■ GOAL ■
Copy the lines of every record below verbatim, leaving out the pictures.

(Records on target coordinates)
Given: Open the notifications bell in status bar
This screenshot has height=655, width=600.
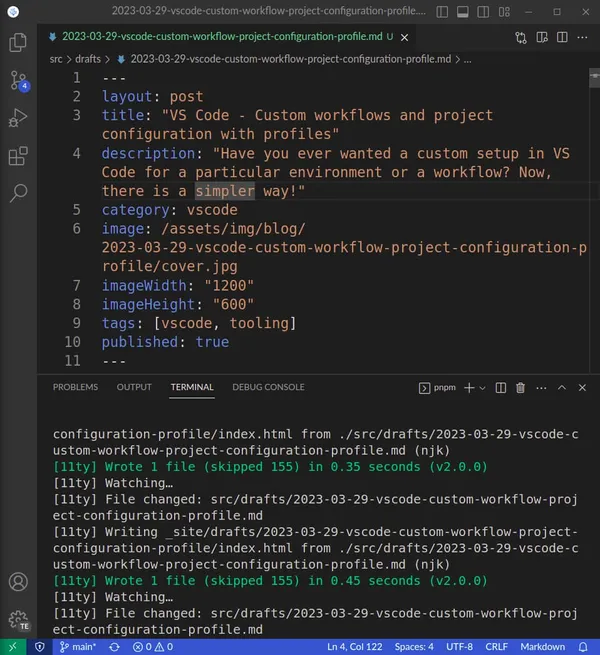Looking at the screenshot, I should pos(584,647).
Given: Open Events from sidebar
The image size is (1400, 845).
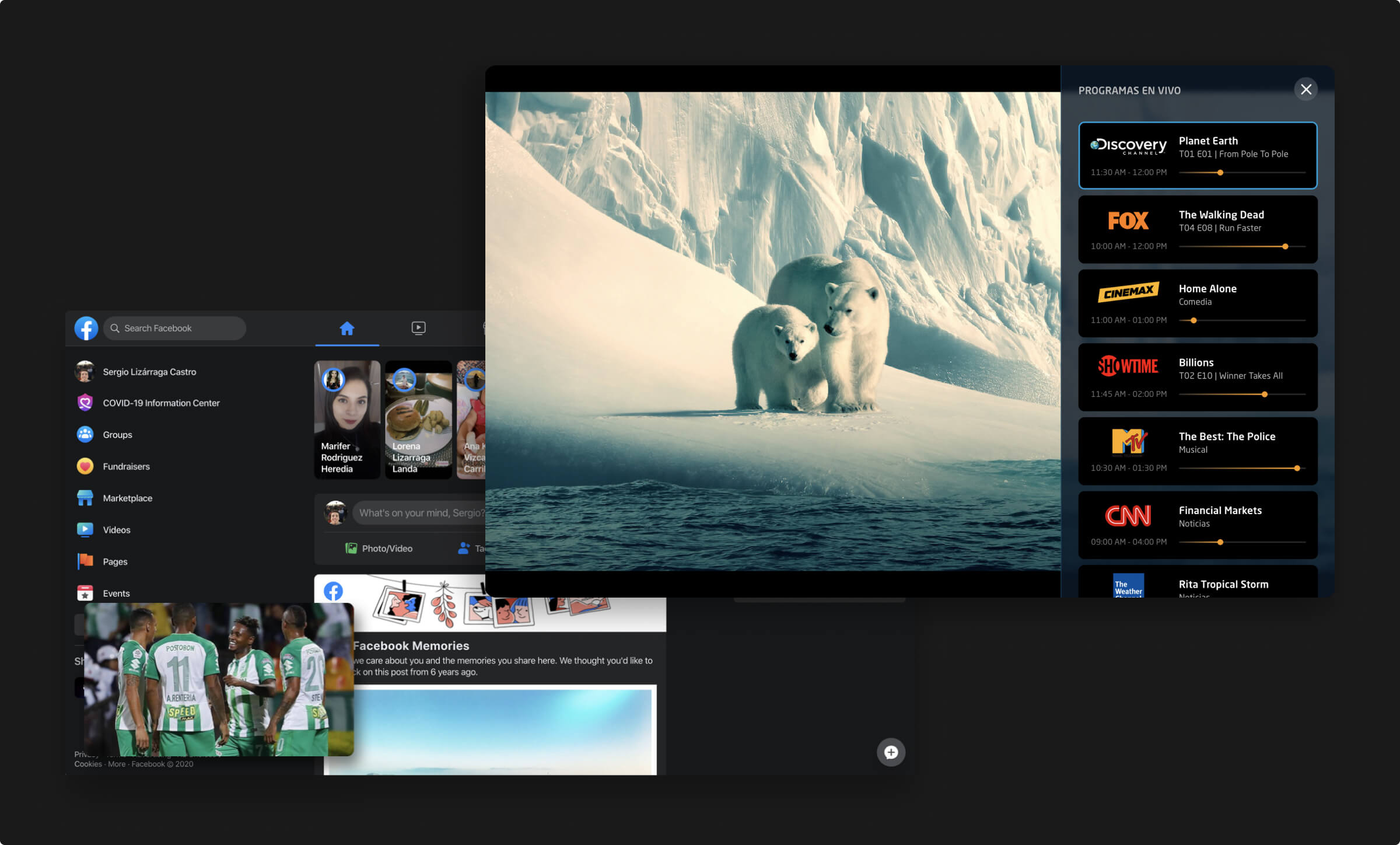Looking at the screenshot, I should pyautogui.click(x=116, y=593).
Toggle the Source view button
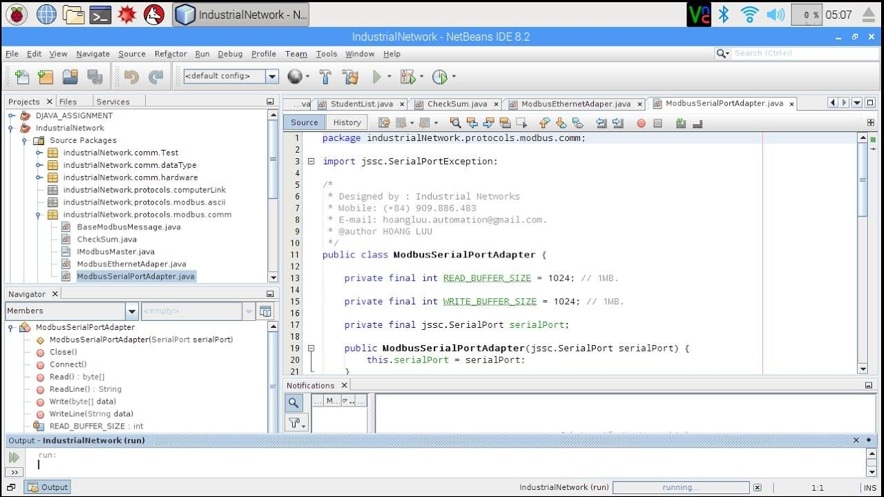Viewport: 884px width, 497px height. click(x=304, y=123)
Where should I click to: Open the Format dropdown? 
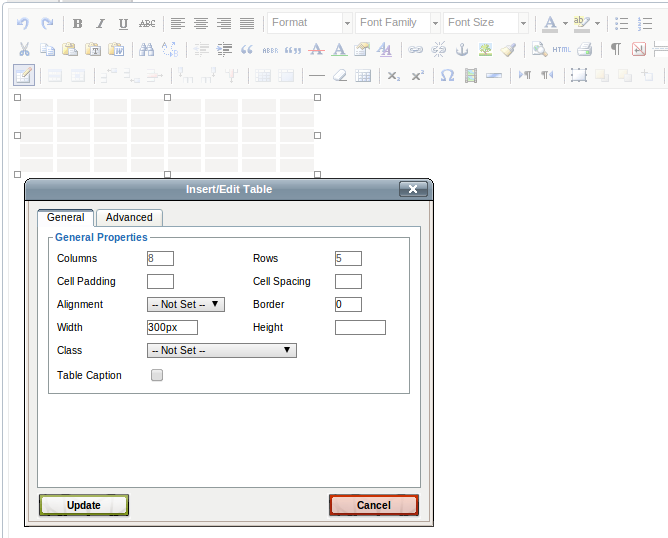310,23
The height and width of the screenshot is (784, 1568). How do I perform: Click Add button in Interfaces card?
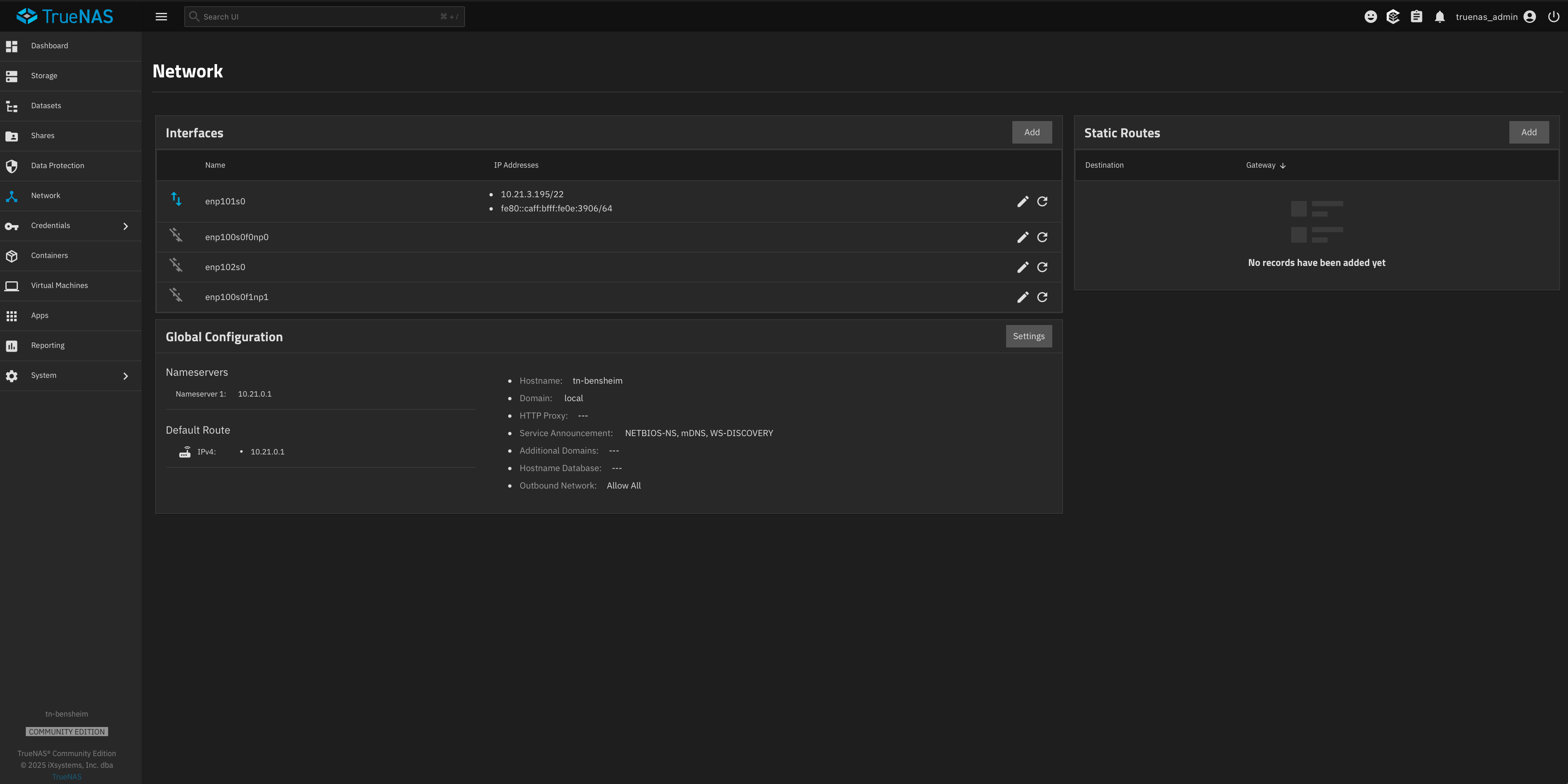[1032, 132]
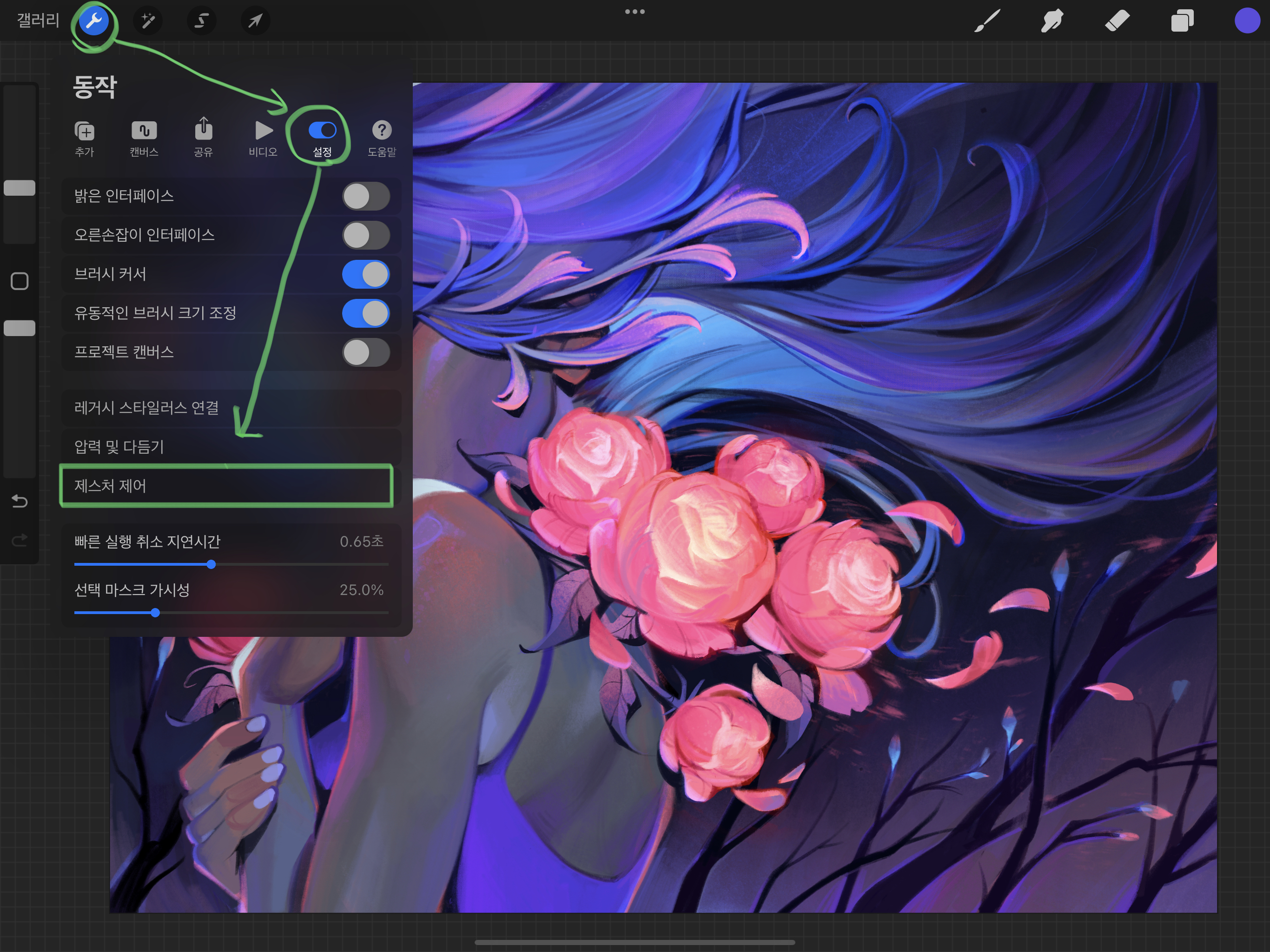Open the Adjustments magic wand menu
The width and height of the screenshot is (1270, 952).
[147, 21]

■ CORRECT RESPONSE ■
Given: Open the notifications bell in status bar
This screenshot has height=655, width=600.
Looking at the screenshot, I should pos(584,647).
Given: Open Events from sidebar
The image size is (1400, 845).
Looking at the screenshot, I should pyautogui.click(x=116, y=593).
Toggle the Source view button
Viewport: 884px width, 497px height. click(x=304, y=123)
Where should I click to: Open the Format dropdown? 
310,23
The height and width of the screenshot is (784, 1568). How do I perform: Click Add button in Interfaces card?
[1032, 132]
Open the Adjustments magic wand menu
The width and height of the screenshot is (1270, 952).
[147, 21]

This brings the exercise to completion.